The results from the series of MiP studies in India support other findings that show malaria mortality and morbidity in pregnant women are much lower outside of Africa. Although the magnitude of malaria-associated morbidity outside of Africa is smaller, we must remember that the number of global individuals at risk is considerable. A recent study by the Malaria in Pregnancy Consortium estimated that approximately 125 million pregnancies around the world are at risk from malaria every year [9]. With large population numbers at risk, even small prevalence rates can translate into significant mortality and morbidity numbers.
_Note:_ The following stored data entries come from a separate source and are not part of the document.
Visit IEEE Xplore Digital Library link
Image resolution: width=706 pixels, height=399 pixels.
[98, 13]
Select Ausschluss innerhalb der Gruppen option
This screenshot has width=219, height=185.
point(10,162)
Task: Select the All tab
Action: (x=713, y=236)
Prevention and Management of MiP

The global community has in its arsenal several evidence-based strategies to control MiP that are recommended by WHO: insecticide treated nets, intermittent preventative therapy, and effective case management [5]. Meta-analyses of intervention trials suggest that successful prevention of MiP reduces the risk of severe maternal anemia by 38%, low birth weight by 43%, and fetal death by 27% among pregnant women [10]. Prevention and control of MiP is an important goal that can be achieved. The challenge is to implement these strategies within national guidelines and programs so that these are effective in reducing MiP-associated mortality and morbidity.

1. Guyatt HL, Snow RW. Impact of malaria during pregnancy on low birth weight in sub-Saharan Africa. Clin Microbiol Rev 2004; 17:760-769.
2. Steketee RW, Nahlen BL, Parise ME, Menendez C. The burden of malaria in pregnancy in malaria endemic areas. Am J of Trop Med Hyg 2001; 64(1-2):28-35.
3. Shulman CE, Graham WJ, Jilo H, Lowe BS, New L, Obiero J, et al. Malaria is an important cause of anaemia in primigravidae: evidence from a district hospital in coastal Kenya. Trans R Soc Trop Med Hyg 1996; 90(5):535-539.
4. Verhoeff FH, Brabin BJ, Chimsuku L, Kazembe P, Broadhead RL. Malaria in pregnancy and its consequences for the infant in rural Malawi. Ann Trop Med Parasitol 1999; 93(1):S25-S33
5. Marchesini P, Crawley J. Reducing the burden of malaria. MERA/RBM/WHO Jan 2004.
6. Hamer DH, Singh MP, Wylie BJ, Yeboah-Antwi K, Tuchman J, Desai M, Udhayakumar V, Gupta P, Brooks MI, Shukla MM, Awasthy K, Sabin L, MacLeod WB, Dash AP, Singh N. Burden of malaria in pregnancy in Jharkhand State, India. Malaria Journal 2009, 3:8:210.
7. Sabin LL, Rizal A, Brooks MI, Tuchman J, Wylie B, Gill CJ, Singh MP, Setterlund KG, Joyce KM, Yeboah-Antwi K, Singh N, Hamer DH. “Attitudes, knowledge, and practices regarding malaria prevention and treatment among pregnant women in Jharkhand, India: A qualitative study.” Am J Trop Med Hyg, in press.
8. Singh N, Singh MP, Hussain M, Shukla MM, Dash AP, Wylie B, Yeboah-Antwi K, Udhayakumar V, Desai M, Hamer D. “Burden of malaria in pregnancy in Chhattisgarh State India.” Abstract 010-O. International Symposium on Tribal Health, February 27-March 1, 2009. Jabalpur, India.
9. Dellicour S, Tatem AJ, Guerra CA, Snow RW, ter Kuile FO. Quantifying the number of pregnancies at risk of Malaria in 2007: A demographic study. PLOS Medicine 2010; 7(1):e1000221.
10. Desai M, ter Kuile FO, Nosten F, McGready R, Asamoa K, Brabin B, Newman RD. Epidemiology and burden of malaria in pregnancy. Lancet Infect Dis 2007; 7 (2):93-104.